Many Catholics live in areas like the Carlisle high rise development at the bottom of the New Lodge Road.
"There are still many families living high in these tower blocks," said Kate Ward, of Participation and the Practice of Rights group (PPR), which commissioned the study.
Appealing to Social Development Minister Nelson McCausland (right) to address the issue, she added: "The festering sore of religious inequality in housing must become a priority for the Minister for Social Development, and more widely the Northern Ireland Executive."
The upper storeys of tower blocks are more suitable for couples because of lack of access to play areas, so families there get extra waiting list points.
If housing is allocated purely on need, these people would have a high priority in any new development.
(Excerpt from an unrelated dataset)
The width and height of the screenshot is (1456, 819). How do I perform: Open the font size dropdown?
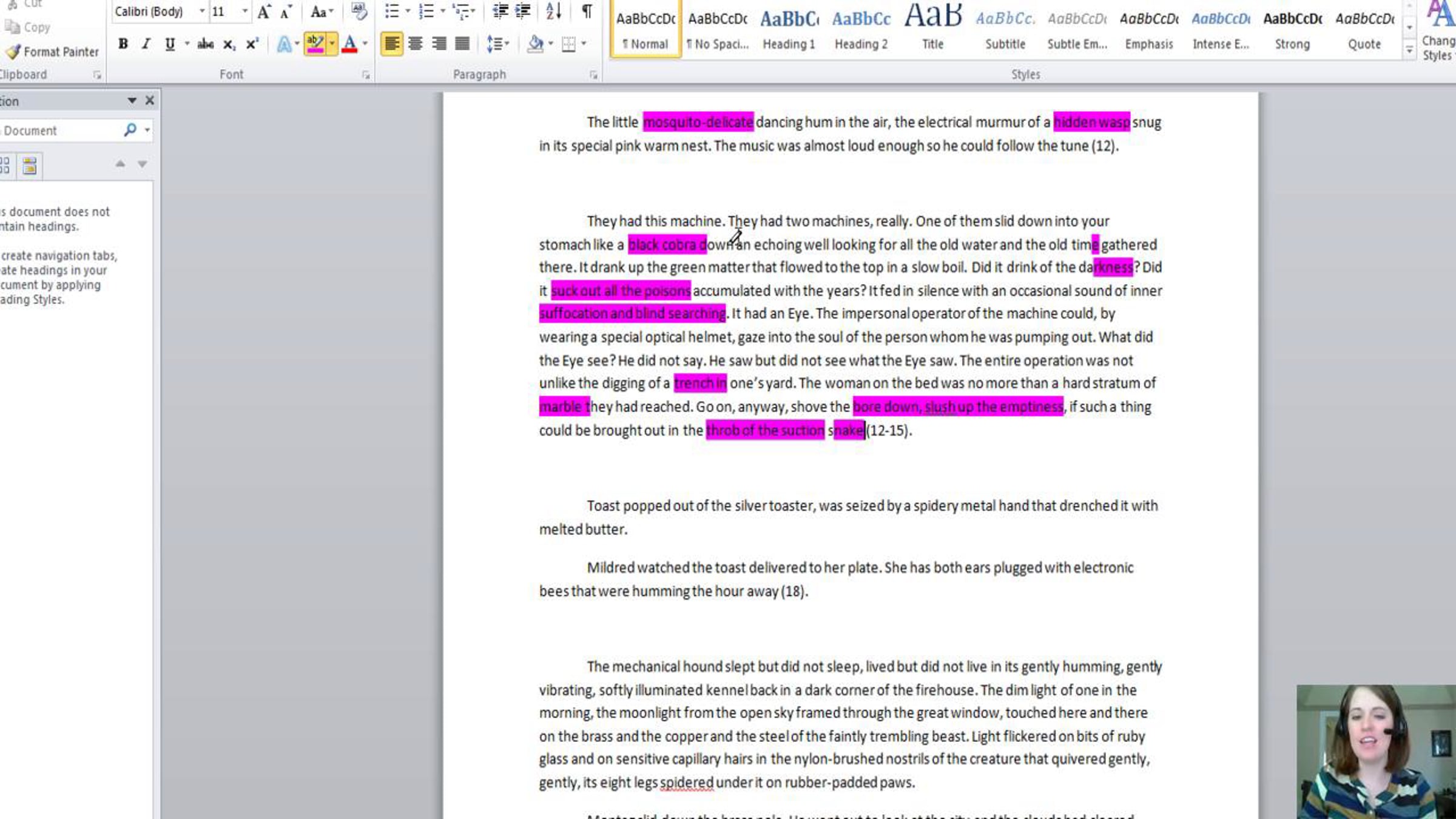pyautogui.click(x=244, y=11)
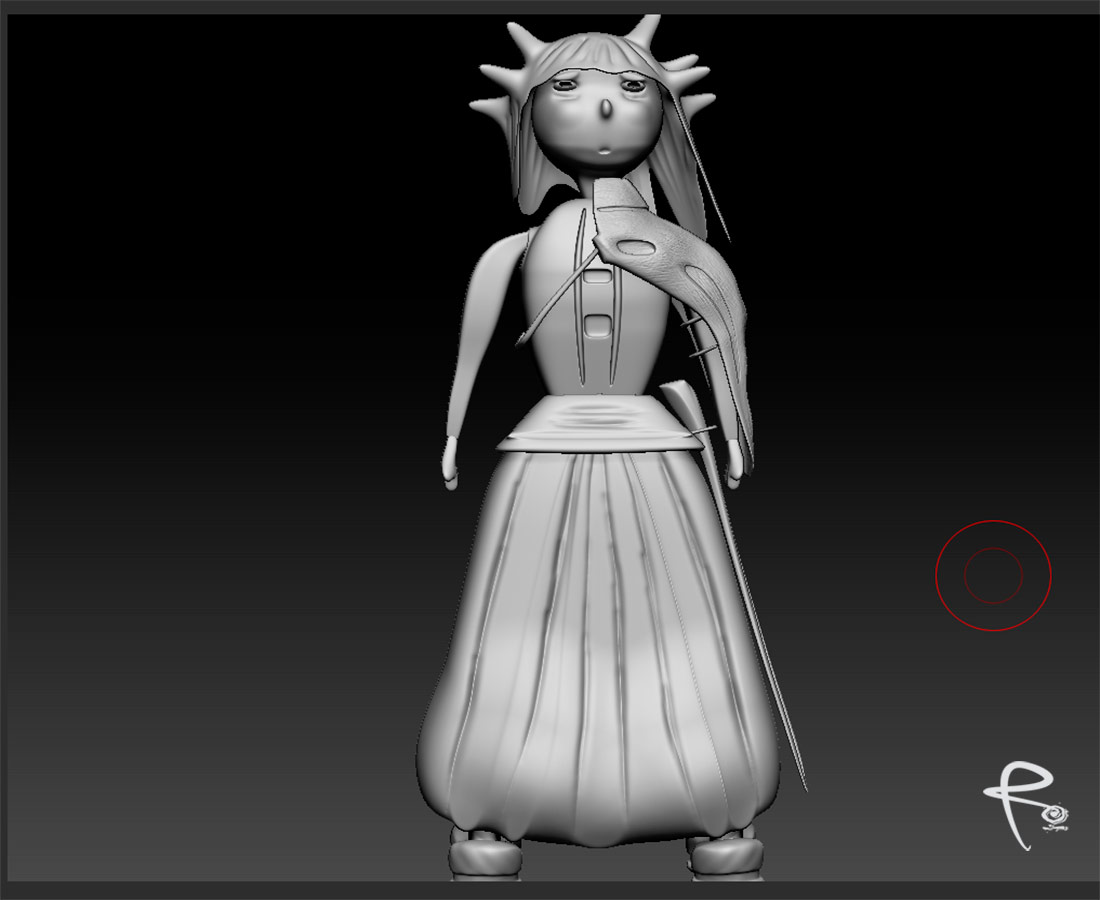Click the center of the pleated skirt

[x=598, y=640]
But Ms Ward said that is changing. She added: "We have unearthed material showing the Housing Executive is looking at moving away from allocation of social housing purely based on need. It shows they are going to consider how social housing can be used to ensure a shared future and promoting concepts as vague as social mobility."
She cited the Girdwood development as one example of efforts to engineer a housing mix.
The alternative, she said, was to allocate on need, which would result in more Catholics moving in. And she pointed to the establishment of a Common Landlord Area (a term for housing districts) in central Belfast. Ms Ward added: "If city centre housing was allocated on the current basis, then it would be mainly Catholics who would get the properties."
A Housing Executive consultative document showed that 276 new houses would then go to Catholics and 144 to Protestants. Instead, the rules may be changed so that only 53% are likely to go to Catholics.
The NIHE document argued: "In equality terminology, this would represent an adverse affect on Catholics, but only those in the CLAs.
"This would be mitigated by the fact that so many more people, including Catholics, would benefit from the new city centre choice."
However, Ms Ward pointed out that there was a legal obligation to combat inequality in housing allocation.
Thomas Hammarberg, a Council of Europe Commissioner for Human Rights until last year, visited north Belfast and contributed to the report.
He wrote: "The people with responsibility for implementing and upholding human rights and equality have to be held accountable."
Housing has always been a hot political topic in Belfast.
Many predominantly Catholic areas, such as the New Lodge, suffer overcrowding, and there is more housing free in traditionally Protestant areas.
However, there has been resistance to moving Catholics into traditionally Protestant areas, which might often be across peace lines.
During the Troubles, north Belfast suffered more sectarian murders than any other area and it still remains deeply divided.
Planners say they need to build a careful mix into new developments to prevent segregated areas growing up.